- **What to produce**: State how many lines in the items listed in the dataset below contain the string "Delete", counting matches only where the case is the same. Give only the number.

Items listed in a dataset
━━━━━━━━━━━━━━━━━━━━━━━━━━━━━━

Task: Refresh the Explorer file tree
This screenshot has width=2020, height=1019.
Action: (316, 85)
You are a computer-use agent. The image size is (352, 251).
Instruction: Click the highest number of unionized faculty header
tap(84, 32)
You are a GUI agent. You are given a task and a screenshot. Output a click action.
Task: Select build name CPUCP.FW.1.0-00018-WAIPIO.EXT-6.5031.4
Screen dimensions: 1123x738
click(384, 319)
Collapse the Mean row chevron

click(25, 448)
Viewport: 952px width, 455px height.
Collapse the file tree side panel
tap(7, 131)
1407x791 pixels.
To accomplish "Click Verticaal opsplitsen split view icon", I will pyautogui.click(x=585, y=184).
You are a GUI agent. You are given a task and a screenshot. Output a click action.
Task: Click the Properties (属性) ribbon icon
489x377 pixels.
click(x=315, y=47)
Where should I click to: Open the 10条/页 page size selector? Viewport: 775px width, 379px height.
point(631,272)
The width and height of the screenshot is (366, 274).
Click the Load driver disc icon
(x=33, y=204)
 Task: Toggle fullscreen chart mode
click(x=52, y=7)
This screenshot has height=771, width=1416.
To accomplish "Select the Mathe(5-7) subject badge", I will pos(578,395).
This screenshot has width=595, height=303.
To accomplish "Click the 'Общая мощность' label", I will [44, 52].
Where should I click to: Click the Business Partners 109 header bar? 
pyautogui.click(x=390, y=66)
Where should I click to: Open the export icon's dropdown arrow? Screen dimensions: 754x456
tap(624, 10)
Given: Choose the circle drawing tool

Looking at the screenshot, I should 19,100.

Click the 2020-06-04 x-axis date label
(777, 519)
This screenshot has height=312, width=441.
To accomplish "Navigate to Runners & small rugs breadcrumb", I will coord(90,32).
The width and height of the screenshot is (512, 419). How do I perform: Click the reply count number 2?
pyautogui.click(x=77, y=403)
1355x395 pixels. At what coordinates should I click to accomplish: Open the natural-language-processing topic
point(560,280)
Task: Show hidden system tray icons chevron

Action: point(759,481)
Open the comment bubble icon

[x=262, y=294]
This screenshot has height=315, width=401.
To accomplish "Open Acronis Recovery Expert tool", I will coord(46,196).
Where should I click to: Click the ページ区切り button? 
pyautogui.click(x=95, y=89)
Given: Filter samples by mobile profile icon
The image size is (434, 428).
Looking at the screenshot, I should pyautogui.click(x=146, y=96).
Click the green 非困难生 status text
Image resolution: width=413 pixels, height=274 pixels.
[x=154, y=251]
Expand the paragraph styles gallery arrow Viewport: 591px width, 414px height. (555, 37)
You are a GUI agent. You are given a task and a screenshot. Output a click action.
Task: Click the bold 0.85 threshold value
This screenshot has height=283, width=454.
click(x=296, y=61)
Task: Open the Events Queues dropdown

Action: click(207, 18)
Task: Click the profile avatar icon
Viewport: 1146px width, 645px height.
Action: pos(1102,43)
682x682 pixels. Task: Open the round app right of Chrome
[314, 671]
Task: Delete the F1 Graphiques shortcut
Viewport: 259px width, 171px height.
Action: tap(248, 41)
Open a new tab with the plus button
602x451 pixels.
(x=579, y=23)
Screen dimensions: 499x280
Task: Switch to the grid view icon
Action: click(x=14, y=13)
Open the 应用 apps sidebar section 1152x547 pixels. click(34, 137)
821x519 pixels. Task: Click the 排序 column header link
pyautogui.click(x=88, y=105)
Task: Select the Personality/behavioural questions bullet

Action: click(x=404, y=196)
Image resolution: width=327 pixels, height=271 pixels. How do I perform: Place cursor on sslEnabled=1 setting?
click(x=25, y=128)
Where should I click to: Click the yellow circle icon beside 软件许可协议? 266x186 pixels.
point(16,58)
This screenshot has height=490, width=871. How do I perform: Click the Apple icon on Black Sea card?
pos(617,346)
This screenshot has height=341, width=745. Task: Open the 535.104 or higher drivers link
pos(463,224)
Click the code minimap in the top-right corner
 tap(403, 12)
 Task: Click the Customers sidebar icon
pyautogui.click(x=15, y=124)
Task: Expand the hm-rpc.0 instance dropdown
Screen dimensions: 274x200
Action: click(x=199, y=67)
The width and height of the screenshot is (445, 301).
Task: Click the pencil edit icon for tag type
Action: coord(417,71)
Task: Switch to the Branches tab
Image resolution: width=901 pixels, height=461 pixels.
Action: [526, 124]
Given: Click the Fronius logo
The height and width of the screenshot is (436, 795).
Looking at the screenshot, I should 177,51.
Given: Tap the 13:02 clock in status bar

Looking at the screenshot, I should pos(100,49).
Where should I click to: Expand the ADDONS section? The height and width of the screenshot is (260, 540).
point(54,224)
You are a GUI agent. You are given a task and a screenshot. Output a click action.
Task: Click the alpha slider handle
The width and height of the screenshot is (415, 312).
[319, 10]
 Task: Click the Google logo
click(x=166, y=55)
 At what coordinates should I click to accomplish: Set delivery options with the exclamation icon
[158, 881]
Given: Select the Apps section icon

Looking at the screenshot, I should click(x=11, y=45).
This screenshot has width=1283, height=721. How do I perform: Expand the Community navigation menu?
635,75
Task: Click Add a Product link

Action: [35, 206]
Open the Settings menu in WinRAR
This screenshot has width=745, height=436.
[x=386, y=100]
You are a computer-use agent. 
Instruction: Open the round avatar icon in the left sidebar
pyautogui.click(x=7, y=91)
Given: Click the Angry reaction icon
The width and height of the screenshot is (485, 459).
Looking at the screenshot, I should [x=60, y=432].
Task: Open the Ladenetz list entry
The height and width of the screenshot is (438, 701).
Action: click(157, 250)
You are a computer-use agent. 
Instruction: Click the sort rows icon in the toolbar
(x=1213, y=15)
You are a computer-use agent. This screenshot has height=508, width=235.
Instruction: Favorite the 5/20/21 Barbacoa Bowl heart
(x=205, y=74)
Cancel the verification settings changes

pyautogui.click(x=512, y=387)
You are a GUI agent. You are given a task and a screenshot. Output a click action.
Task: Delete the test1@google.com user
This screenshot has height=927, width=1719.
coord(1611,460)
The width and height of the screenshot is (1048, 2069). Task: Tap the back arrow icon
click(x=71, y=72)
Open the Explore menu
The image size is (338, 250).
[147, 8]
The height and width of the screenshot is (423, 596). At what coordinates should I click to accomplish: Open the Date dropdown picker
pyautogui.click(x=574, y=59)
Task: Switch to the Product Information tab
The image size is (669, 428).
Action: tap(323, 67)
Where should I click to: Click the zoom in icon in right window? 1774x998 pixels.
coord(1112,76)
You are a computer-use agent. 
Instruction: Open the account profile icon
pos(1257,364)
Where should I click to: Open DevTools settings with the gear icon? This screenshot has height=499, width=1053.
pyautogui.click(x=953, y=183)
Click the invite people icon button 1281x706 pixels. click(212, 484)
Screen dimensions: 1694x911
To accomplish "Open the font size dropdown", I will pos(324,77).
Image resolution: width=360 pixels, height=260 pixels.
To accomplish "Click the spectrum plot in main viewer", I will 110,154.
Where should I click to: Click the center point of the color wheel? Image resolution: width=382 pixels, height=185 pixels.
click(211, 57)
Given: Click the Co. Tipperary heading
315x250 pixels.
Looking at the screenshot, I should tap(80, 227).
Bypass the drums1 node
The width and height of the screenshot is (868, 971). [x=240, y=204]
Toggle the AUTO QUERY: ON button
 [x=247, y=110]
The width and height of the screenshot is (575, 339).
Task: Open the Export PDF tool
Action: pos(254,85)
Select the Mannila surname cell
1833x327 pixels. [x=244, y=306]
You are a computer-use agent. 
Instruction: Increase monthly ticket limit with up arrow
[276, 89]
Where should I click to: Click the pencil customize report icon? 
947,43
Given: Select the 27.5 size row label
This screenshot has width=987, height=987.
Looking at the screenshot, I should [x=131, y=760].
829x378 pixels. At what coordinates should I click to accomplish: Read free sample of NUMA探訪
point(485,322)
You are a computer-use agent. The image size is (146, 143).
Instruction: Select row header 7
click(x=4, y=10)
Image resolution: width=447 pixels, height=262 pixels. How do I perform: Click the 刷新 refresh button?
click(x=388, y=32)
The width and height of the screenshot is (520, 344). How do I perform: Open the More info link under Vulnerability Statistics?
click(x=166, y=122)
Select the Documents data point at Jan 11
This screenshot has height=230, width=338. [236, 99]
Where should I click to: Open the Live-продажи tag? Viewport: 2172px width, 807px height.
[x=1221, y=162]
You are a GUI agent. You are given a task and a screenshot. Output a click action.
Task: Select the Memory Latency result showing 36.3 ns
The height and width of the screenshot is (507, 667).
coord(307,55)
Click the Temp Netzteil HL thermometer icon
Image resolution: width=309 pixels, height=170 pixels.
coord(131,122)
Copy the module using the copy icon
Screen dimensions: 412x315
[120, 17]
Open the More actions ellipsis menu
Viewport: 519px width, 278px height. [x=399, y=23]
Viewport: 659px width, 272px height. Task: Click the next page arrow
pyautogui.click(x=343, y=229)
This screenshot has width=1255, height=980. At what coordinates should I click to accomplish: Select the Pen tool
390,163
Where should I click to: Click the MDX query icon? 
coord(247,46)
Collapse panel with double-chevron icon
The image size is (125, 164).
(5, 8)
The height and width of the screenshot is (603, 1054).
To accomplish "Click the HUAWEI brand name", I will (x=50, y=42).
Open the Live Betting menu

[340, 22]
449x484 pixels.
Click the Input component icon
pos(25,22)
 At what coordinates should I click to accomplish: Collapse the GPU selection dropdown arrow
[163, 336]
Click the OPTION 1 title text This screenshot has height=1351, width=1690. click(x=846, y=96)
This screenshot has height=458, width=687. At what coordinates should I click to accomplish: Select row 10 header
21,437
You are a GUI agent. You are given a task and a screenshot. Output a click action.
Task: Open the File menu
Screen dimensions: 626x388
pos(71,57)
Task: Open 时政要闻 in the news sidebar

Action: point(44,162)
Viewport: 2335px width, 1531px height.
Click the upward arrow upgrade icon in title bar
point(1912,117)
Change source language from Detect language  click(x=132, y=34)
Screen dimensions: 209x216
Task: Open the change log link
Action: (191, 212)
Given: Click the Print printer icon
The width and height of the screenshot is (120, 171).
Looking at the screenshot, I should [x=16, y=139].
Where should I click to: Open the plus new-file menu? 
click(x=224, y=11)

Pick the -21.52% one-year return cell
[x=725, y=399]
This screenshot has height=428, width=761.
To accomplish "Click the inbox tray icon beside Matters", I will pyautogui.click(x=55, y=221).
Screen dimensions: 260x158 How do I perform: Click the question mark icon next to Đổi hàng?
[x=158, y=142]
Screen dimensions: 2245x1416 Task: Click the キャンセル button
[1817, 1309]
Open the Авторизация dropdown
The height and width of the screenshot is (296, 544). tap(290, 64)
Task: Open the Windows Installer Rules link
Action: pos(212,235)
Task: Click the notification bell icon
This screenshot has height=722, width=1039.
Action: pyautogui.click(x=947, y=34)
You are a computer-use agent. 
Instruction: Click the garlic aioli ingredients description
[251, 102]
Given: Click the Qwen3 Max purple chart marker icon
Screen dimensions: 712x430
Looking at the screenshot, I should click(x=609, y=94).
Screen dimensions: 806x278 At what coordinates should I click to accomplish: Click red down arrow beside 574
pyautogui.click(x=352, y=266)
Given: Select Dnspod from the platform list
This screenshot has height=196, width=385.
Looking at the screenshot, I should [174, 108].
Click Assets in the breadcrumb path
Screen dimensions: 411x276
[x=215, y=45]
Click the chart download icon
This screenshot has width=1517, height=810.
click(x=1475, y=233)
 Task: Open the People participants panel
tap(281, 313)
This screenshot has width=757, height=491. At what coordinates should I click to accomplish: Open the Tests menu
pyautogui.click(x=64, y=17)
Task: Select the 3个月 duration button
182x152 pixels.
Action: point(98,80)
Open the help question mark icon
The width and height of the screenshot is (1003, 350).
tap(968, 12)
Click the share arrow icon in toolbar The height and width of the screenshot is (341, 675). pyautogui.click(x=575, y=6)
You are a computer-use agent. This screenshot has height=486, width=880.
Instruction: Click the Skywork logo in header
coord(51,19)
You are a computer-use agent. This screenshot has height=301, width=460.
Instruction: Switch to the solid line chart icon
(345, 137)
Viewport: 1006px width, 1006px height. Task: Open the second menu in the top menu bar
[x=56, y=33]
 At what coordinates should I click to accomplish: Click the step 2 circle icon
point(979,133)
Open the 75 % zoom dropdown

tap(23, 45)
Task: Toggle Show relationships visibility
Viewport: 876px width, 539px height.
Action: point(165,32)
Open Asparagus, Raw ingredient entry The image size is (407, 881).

━━━━━━━━━━━━━━━━━━━━━━━━━━━━━━

- **Result of the task**: 2